If you walked by Edith Troyer’s third grade class at Walnut Creek Elementary School during December, it wasn’t unusual to hear voices of the young students singing a familiar Christmas carol during the holiday season (before the decrees of separation of church and state dictated otherwise).

But, if the passerby listened closely, he noticed that we weren’t singing the familiar words, “Silent Night, Holy Night.” No, we were celebrating our Germanic heritage and were singing “Stille Nacht, Heilige Nacht” in our bright, chirpy voices.

It’s been several years since I’ve sung the German words to that beautiful carol, but the words came swiftly to mind when I read an article recently about the hymn’s 175th anniversary this year.

Stille Nacht was first sung on Christmas Eve, 1818, in St. Nicholas Church in Oberndorf, near Salzburg, Austria.
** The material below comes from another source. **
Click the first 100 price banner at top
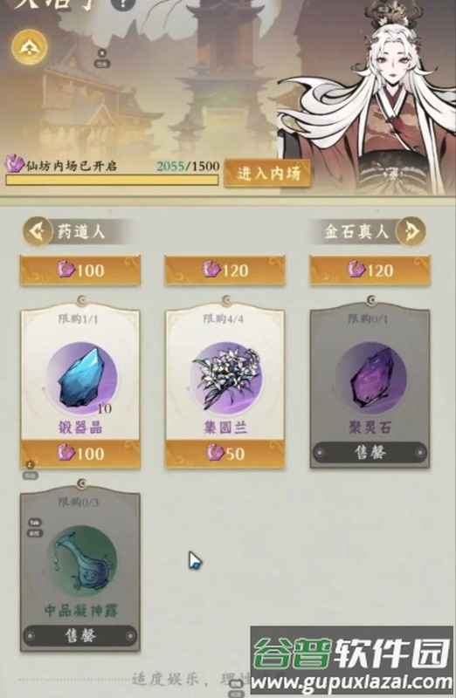This screenshot has width=456, height=698. 80,270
Today, it remains a song that can stir the soul like no other melody.

The history story goes that church organist Franz Gruber discovered the organ was broken and could not be fixed before the Christmas Eve service. He asked the priest Josef Mohr to write a Christmas song that could be sung without the organ. Mohr wrote the lyrics and Gruber wrote the melody.

The carol was first sung that evening by Mohr, who was a tenor, and Gruber, a bass, accompanied by Mohr on a guitar. Their work is now known as Austria’s Christmas gift to the world and has been translated into more languages than any other Christmas carol.

The original St. Nicholas Church was damaged by waters of the Salzach River and the congregation rebuilt the church on higher ground. Construction of the Silent Night Memorial Chapel began in 1924, and, in 1937, the octagonal-shaped chapel, built on a landscaped mound over the original designers’ site of the church altar, was dedicated.

Perhaps the carol instills such devotion because of its link to the Christmas season. After all, it’s a simple tune without the grandeur of a Beethoven symphony. But I think we love the song’s simple beauty and that the hymn has achieved greatness because of its message: Christ the Saviour is Born. Christ the Saviour is Born.

May each one of you have a blessed holiday season.